Arsenic sulfide enhances radiosensitivity in rhabdomyosarcoma via activating NFATc3-RAG1 mediated DNA double strand break (DSB).

Rhabdomyosarcoma (RMS) represents one of the most lethal soft-tissue sarcomas in children. The toxic trace element arsenic has been reported to function as a radiosensitizer in sarcomas. To investigate the role of arsenic sulfide (AsS) in enhancing radiation sensitization in RMS, this study was conducted to elucidate its underlying mechanism in radiotherapy. The combination of AsS and radiotherapy showed significant inhibition in RMS cells, as demonstrated by the cell counting kit-8 (CCK-8) assay and flow cytometry.
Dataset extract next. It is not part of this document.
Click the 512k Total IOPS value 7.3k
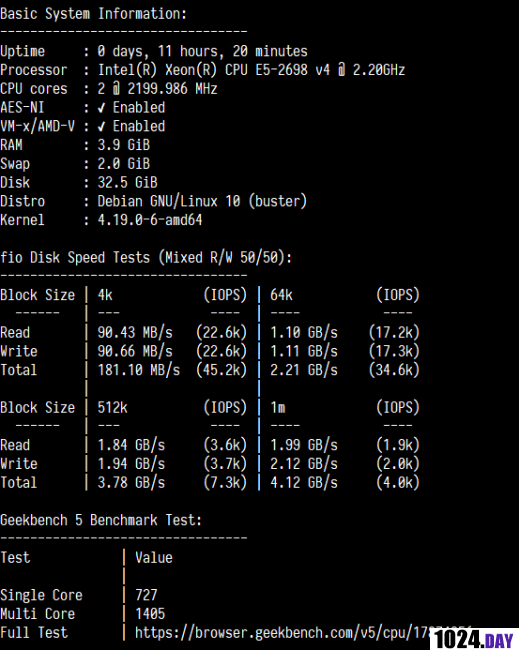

Subsequently, we demonstrated for the first time that AsS, as well as the knockdown of NFATc3 led to double-strand break (DSB) through increased expression of RAG1. In vivo experiment confirmed that co-treatment efficiently inhibited RMS growth. Furthermore, survival analysis of a clinical cohort consisting of 59 patients revealed a correlation between NFATc3 and RAG1 expression and overall survival (OS). Cox regression analysis also confirmed the independent prognostic significance of NFATc3 and RAG1.Taken together, AsS enhances radiosensitivity in RMS via activating NFATc3-RAG1 mediated DSB. NFATc3 and RAG1 are potential therapeutic targets. AsS will hopefully serve as a prospective radio-sensitizing agent for RMS.